Given the programme’s goals, it would have been helpful (if not an impossible task) to include the proposed or actual cost of the house, its square footage, and a wall section for each project. Addresses of built projects and a handy map are included, though the cursory index inexplicably uses first names to begin an entry.
Entenza chose his own men and, as Julius Shulman writes tartly in the epilogue, the editor did not include Rudolf Schindler (presumably because any CSH house must ‘be capable of duplication and in no sense be an individual performance’, (as Entenza wrote in his 1945 programme introduction). Also not included were Gregory Ain, who really did accomplish low-cost radical housing in Los Angeles, or Harwell Hamilton Harris, apparently doomed because he pitched his roofs even though he designed a superb house for Entenza. Harris and Ain, as did many of the CSH architects, went on to become influential architectural educators.

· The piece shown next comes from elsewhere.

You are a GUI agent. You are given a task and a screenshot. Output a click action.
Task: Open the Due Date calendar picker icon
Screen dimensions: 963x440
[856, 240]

Following most things Modern, far from being affordable prototypes, the Case Study houses today are collectible ‘individual performances’ available only to the wealthy. Yet the 36 designs continue to inspire, whether in exploring new materials, compressing footprints, integrating indoors and out, or just in witnessing Entenza’s relentless hubris at manifesting new ideas and ideals. Most of the CSH houses are free-standing on juicy lots, a convention that is at last showing cracks as architects become involved in the zoning and building code legal process, where the meat of land use and design lies.